AI Agents and Agentic workflows
As applications continue to evolve, AI Agents with agentic workflows are emerging as another transformative trend. These AI Agents are designed to operate autonomously, managing tasks and workflows on behalf of users with minimal intervention. By leveraging advanced machine learning algorithms and sophisticated AI models, these agents can execute a wide variety of tasks, making them indispensable in modern application ecosystems.
AI Agents integrate seamlessly into existing applications, enhancing their capabilities by automating routine tasks and optimizing workflows. For example, in a customer service application, an AI Agent can autonomously handle common queries, process requests, and even escalate complex issues to human agents when necessary. This not only improves efficiency but also ensures a consistent and high-quality user experience.
These agents are equipped with the ability to learn from interactions, continually improving their performance and adapting to user preferences. This means that over time, AI Agents can anticipate user needs and proactively manage tasks, further simplifying operations and reducing the cognitive load on users. They can interface with various systems and applications, creating a cohesive and integrated environment where data and actions flow seamlessly.

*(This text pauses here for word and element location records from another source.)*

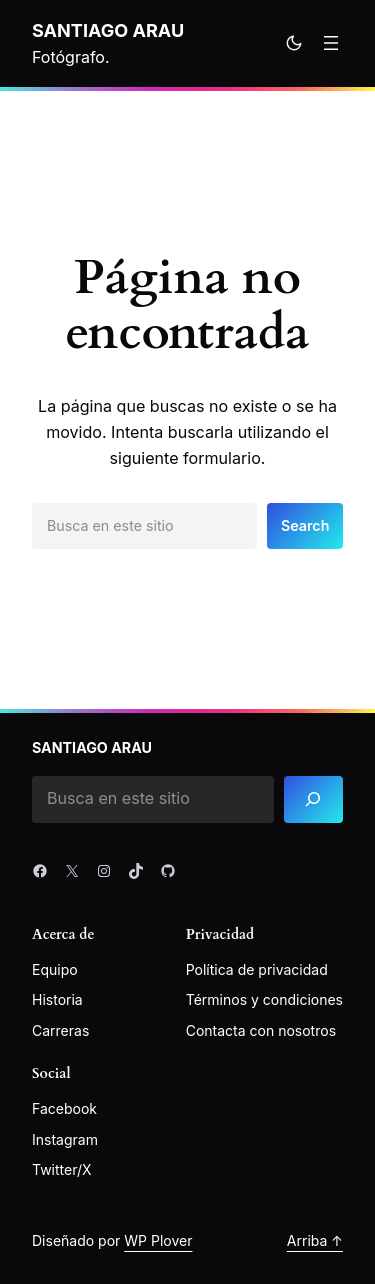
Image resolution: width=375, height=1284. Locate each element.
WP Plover (158, 1240)
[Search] (313, 799)
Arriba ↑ (315, 1240)
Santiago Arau (108, 30)
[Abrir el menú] (331, 43)
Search (305, 525)
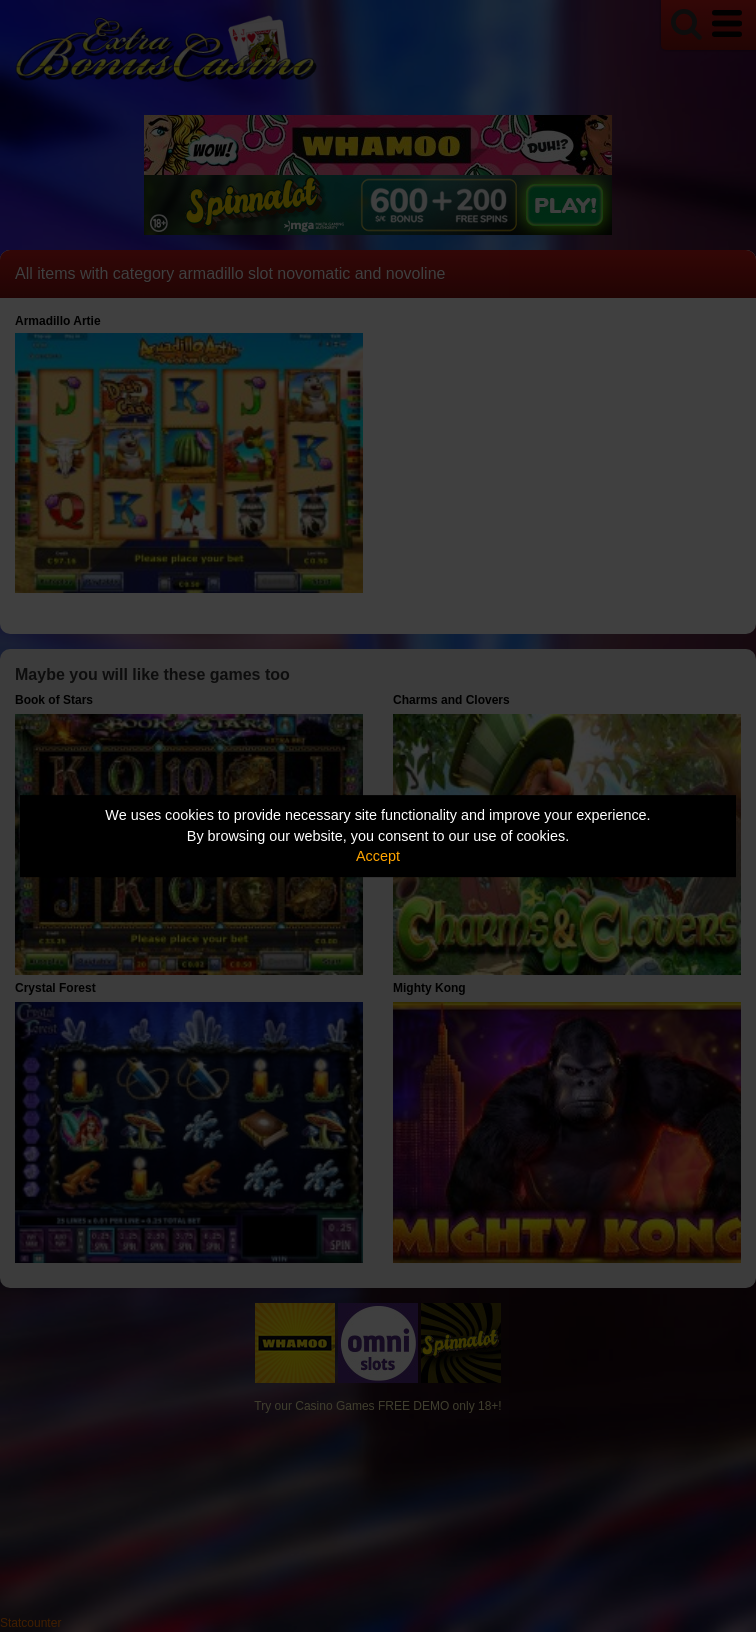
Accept (378, 856)
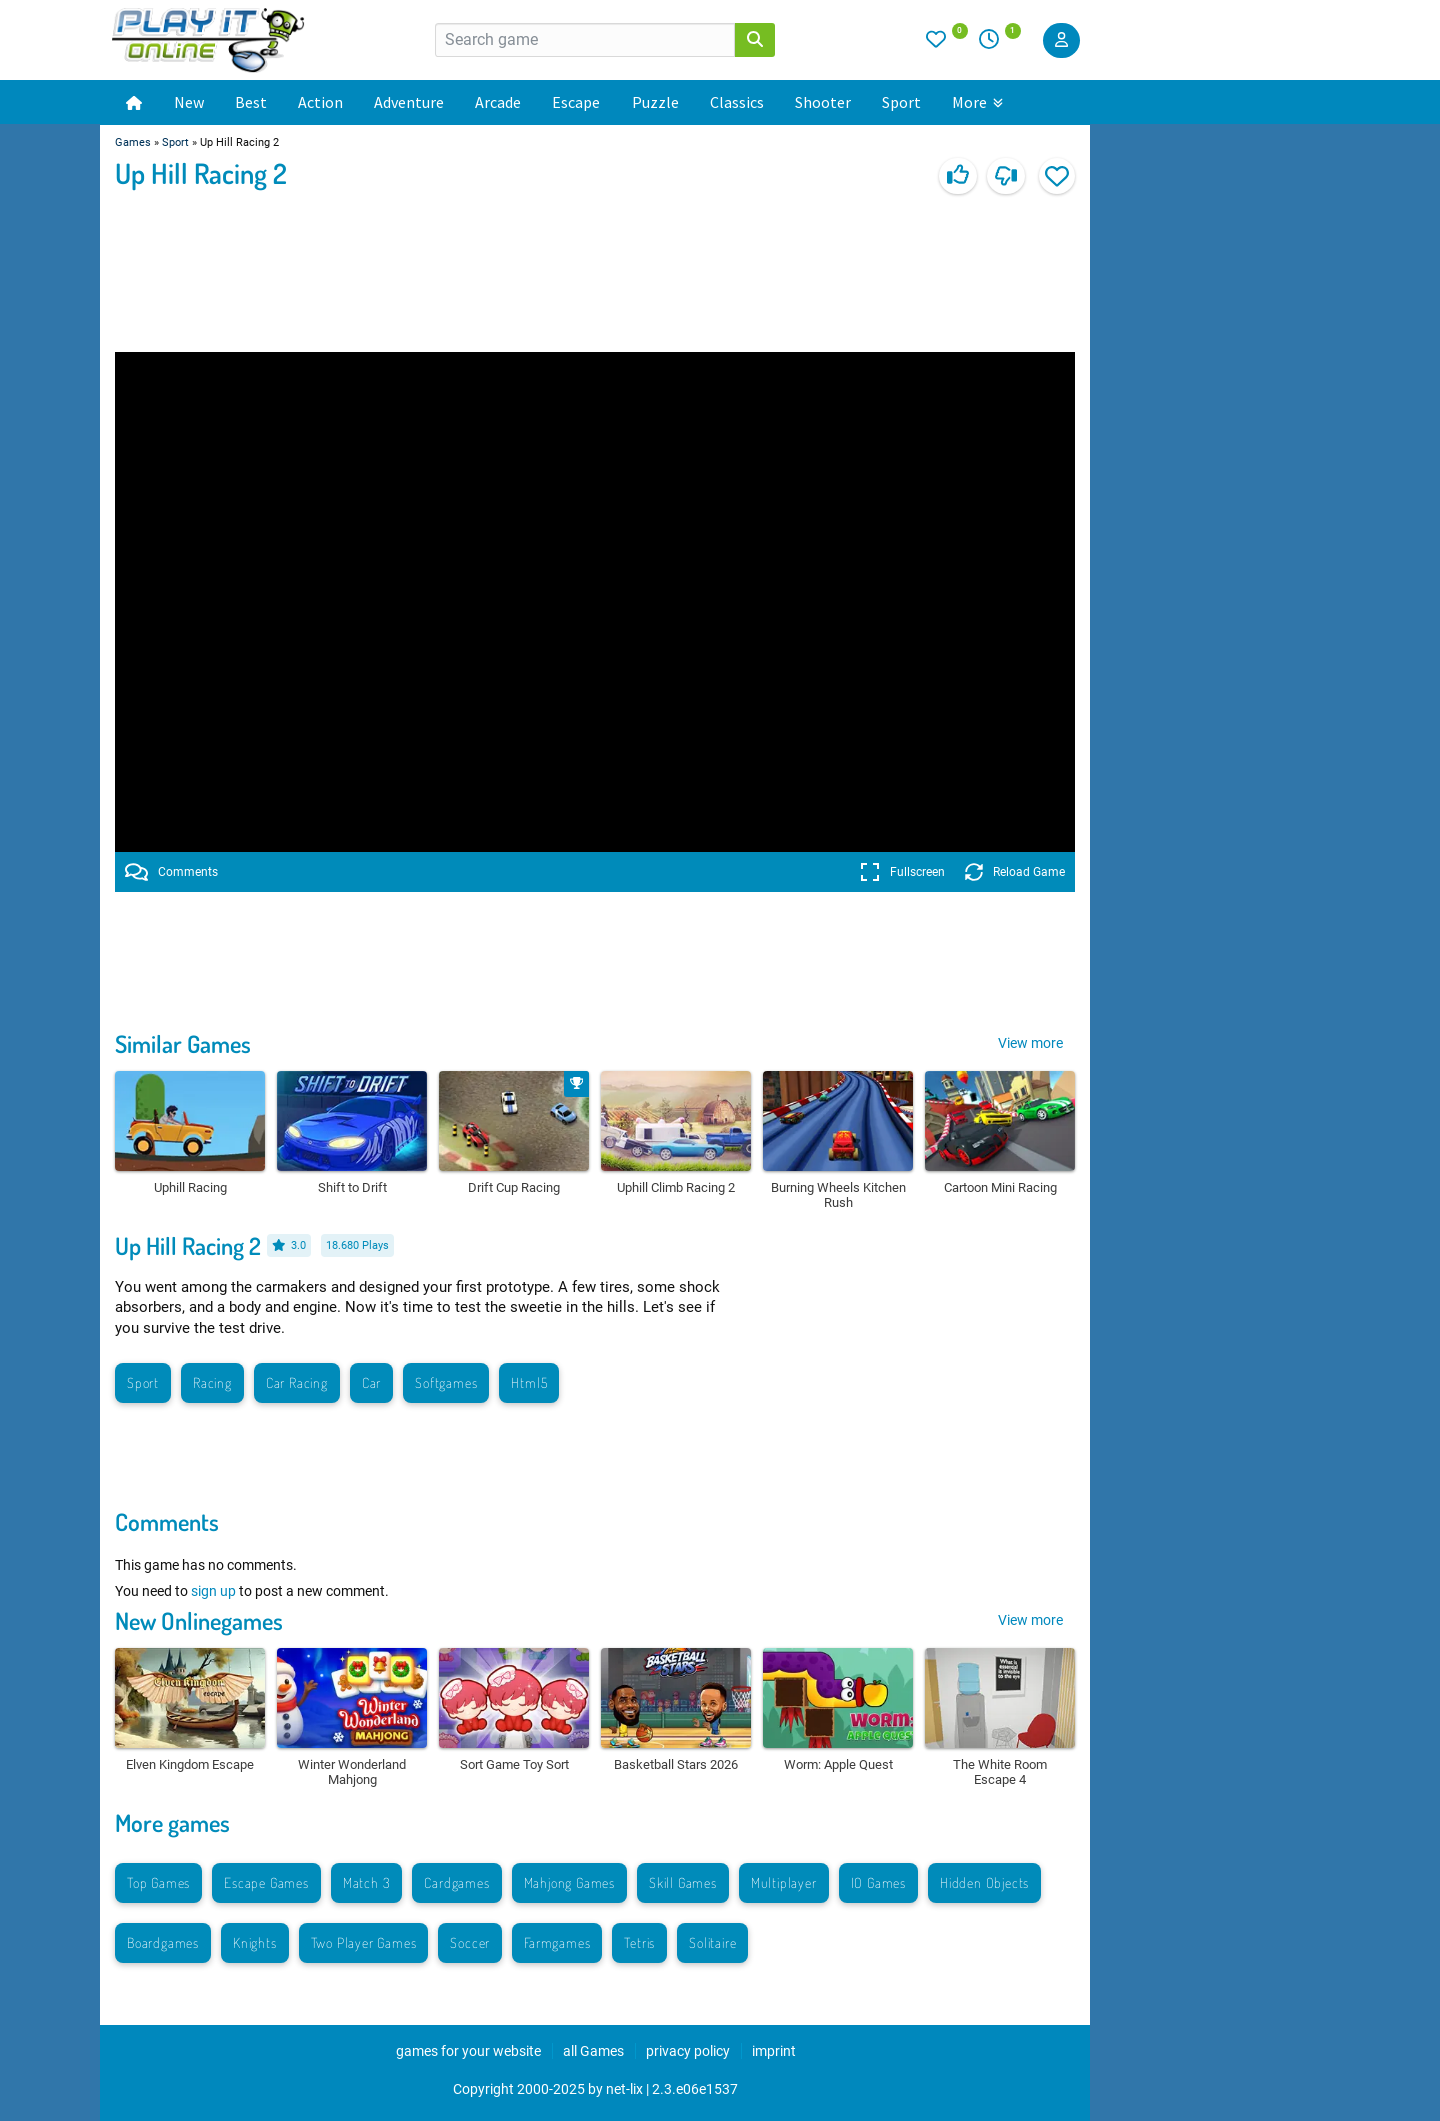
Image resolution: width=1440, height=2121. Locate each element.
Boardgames (163, 1942)
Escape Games (266, 1882)
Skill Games (683, 1882)
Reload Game (1015, 872)
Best (251, 102)
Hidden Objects (984, 1882)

One of the key advantages of AI Agents is their ability to operate within defined constraints and objectives, often referred to as agentic workflows. This allows them to execute tasks in a goal-oriented manner, ensuring that actions are aligned with user-defined priorities and organizational objectives. For instance, an AI Agent in a project management tool can autonomously assign tasks, track progress, and provide updates based on the project’s goals and timelines.
AI agents can assist in coordination and communication among different applications and services. They function as intermediaries that interpret natural language prompts and translate them into executable actions across multiple systems. AI agents use reasoning models to create plans consisting of various tasks based on user intent and then execute these tasks by communicating with different plugins and applications. This capability is particularly beneficial in environments where users need to interact with multiple tools and platforms.
Conventional Zero Trust Security implementations are inadequate
As described in the “Zero Trust Security” section, conventional zero trust network security implementations assume that all access to applications is via resource-specific APIs and conventional HTTP actions. Existing CASB and ZTNA solutions fall within these conventional zero trust security implementations.
With the advent of GenAI and its natural language-based interactions, security implementations need to evolve. Traditional APIs and JSON/XML bodies are being supplemented with natural language inputs and outputs, necessitating a deeper analysis to discern user intent and results. Security rules can no longer rely solely on specific API endpoints and body elements; they must now be developed with an understanding of user intent to apply content & context-specific, granular access controls.
For instance, imagine a user interacting with a payroll application via ChatGPT or with its own chat interface. Instead of a direct API call with fixed parameters, the user might say, “Show me the payroll records for the last quarter.” The security system must interpret this natural language request and ensure that the request & response adheres to the company’s security policies. This requires a nuanced understanding of both the request’s context and the specific security constraints involved.
Therefore, evolving zero trust security models must include mechanisms to analyze and understand natural language inputs, ensuring that access controls remain robust and contextually relevant in the era of GenAI.